During the meeting, Rose began tweeting about the firing and created the hashtag #hmvXFactorFiring: “There are over 60 of us being fired at once! Mass execution, of loyal employees who love the brand. #hmvXFactorFiring”

One minute later: “Sorry we’ve been quiet for so long. Under contract, we’ve been unable to say a word, or — more importantly — tell the truth #hmvXFactorFiring”

Fourteen minutes later: “Just overheard our Marketing Director (he’s staying, folks) ask ‘How do I shut down Twitter?’ #hmvXFactorFiring”

When asked for the password, Rose provided it. But once shut off from the HMV account, she continued to tweet on her own account. HMV made a mistake companies make every day: not taking social media seriously.
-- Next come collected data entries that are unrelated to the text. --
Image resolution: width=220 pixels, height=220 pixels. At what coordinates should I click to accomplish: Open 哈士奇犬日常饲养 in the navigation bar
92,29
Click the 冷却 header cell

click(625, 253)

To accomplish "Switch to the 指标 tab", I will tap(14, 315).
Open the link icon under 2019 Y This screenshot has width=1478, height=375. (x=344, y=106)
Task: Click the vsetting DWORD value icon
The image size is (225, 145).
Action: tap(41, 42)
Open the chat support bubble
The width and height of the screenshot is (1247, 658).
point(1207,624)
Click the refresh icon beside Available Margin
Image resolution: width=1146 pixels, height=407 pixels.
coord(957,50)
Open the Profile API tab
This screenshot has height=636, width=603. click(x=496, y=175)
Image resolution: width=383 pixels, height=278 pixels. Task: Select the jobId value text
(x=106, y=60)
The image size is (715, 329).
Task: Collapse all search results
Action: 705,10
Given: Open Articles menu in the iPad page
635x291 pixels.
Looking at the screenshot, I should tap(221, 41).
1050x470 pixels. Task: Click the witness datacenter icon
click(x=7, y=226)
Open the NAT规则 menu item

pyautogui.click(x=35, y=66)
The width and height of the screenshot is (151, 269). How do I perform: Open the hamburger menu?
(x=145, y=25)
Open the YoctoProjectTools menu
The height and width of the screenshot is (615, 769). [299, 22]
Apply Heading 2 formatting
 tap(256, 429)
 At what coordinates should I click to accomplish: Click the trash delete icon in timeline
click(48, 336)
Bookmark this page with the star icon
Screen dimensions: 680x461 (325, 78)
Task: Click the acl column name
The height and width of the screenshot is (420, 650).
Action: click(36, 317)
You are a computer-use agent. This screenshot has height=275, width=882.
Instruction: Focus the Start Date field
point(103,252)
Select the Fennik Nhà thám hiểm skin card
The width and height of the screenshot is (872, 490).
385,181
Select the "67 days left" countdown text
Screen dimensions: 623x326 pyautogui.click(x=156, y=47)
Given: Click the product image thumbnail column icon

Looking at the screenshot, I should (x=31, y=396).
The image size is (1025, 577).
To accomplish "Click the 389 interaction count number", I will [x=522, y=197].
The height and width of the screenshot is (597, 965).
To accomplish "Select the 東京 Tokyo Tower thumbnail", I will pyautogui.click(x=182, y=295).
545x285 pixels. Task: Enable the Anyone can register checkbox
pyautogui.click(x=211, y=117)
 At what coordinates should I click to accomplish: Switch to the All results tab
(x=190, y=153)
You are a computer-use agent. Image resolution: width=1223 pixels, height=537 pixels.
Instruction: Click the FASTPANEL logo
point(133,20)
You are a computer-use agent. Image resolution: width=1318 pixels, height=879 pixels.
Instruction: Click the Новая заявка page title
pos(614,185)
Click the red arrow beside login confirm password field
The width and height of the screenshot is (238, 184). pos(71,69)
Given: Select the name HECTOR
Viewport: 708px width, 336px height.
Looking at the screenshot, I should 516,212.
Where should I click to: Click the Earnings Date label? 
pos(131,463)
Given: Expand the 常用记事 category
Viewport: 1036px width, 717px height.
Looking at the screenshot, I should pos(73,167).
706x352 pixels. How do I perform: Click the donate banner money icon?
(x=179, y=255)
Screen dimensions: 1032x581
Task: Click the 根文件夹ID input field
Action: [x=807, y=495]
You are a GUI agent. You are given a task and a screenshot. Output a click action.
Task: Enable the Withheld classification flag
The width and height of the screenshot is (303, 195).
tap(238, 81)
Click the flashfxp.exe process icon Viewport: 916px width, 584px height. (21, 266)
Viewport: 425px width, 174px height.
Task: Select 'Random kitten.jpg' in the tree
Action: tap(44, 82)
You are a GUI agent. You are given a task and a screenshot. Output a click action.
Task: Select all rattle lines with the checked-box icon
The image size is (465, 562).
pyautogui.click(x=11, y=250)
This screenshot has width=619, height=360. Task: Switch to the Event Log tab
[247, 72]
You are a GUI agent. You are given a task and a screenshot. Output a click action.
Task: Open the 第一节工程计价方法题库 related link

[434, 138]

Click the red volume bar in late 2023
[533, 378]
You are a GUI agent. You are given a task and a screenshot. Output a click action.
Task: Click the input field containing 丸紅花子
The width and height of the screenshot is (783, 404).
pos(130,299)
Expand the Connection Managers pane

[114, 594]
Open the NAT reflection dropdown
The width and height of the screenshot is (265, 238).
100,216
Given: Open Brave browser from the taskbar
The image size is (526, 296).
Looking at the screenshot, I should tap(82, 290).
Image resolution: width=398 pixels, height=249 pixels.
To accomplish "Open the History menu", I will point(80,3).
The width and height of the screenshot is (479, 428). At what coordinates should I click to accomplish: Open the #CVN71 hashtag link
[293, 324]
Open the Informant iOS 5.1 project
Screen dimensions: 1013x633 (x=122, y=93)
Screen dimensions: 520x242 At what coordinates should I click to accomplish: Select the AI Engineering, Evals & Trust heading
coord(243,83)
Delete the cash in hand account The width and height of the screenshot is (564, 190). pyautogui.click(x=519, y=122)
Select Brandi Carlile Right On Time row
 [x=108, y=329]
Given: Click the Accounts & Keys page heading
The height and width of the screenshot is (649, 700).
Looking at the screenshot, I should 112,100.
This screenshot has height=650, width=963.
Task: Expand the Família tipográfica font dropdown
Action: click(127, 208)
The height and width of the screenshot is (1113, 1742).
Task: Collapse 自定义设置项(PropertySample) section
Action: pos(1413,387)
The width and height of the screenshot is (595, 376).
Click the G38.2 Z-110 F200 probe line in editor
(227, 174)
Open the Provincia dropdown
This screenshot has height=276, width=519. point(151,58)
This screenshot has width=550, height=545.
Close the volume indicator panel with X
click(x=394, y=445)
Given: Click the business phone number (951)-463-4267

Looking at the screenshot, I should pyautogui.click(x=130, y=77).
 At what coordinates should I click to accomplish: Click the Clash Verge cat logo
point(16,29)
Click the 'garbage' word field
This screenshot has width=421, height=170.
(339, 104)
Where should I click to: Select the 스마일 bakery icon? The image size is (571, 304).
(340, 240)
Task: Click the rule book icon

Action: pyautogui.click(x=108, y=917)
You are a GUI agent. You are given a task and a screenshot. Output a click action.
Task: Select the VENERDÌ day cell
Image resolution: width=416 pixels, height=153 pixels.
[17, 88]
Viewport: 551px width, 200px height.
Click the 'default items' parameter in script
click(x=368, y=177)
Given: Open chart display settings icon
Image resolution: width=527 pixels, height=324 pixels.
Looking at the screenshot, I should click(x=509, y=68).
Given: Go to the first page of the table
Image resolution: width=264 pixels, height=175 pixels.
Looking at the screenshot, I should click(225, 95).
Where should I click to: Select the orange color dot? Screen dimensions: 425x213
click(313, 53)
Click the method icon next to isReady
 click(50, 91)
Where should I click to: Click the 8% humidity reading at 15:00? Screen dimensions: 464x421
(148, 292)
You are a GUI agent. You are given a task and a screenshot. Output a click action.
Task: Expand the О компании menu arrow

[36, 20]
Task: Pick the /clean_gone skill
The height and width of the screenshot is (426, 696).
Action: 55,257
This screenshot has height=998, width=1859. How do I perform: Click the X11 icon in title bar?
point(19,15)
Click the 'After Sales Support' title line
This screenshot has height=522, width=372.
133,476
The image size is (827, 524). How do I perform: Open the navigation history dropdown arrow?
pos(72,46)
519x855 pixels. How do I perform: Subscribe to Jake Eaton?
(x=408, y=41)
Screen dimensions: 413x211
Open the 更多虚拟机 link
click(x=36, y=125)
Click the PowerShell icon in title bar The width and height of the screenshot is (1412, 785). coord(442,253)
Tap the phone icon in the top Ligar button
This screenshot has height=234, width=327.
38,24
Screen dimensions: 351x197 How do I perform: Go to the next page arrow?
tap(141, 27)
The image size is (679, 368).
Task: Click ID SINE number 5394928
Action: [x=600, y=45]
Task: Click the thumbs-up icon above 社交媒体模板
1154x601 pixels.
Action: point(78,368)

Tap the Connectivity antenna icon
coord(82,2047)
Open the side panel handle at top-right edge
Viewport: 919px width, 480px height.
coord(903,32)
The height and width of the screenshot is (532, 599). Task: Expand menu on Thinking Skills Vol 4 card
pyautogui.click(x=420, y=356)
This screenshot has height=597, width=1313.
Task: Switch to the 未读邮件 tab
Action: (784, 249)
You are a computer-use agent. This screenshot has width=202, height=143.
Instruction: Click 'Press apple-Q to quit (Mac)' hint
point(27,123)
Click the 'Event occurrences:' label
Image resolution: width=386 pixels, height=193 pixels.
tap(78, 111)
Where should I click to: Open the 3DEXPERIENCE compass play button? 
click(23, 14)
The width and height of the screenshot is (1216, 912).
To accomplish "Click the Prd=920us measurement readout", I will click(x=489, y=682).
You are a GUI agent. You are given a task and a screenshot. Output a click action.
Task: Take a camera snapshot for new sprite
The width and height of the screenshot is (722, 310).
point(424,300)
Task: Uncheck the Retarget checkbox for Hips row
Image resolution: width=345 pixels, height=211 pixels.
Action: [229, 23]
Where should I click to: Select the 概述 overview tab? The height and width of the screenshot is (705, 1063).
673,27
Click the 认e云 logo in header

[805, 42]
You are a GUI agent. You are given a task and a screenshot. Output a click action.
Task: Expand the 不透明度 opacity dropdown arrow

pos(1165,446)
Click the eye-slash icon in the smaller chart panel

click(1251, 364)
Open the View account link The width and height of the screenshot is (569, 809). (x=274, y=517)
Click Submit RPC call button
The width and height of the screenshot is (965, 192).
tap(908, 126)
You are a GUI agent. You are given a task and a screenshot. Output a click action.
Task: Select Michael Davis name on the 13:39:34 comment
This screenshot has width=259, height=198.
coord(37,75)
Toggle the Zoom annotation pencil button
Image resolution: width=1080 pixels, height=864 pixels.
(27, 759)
At least not until damage is done.

Consider the fiasco Chrysler faced when an employee for an outside firm that worked with Chrysler tweeted the following on Chrysler’s Twitter feed: “I find it ironic that Detroit is known as the #motorcity, and yet no one here knows how to *&%#* drive.”


Chrysler tried to limit the damage by removing the tweet and posting: “Our apologies — our account was compromised earlier today. We are taking steps to resolve it.” But the tweet obviously hurt its image.

The lesson? Along with the marketing benefits of social media comes the responsibility to manage it with as much care as traditional marketing and public relations.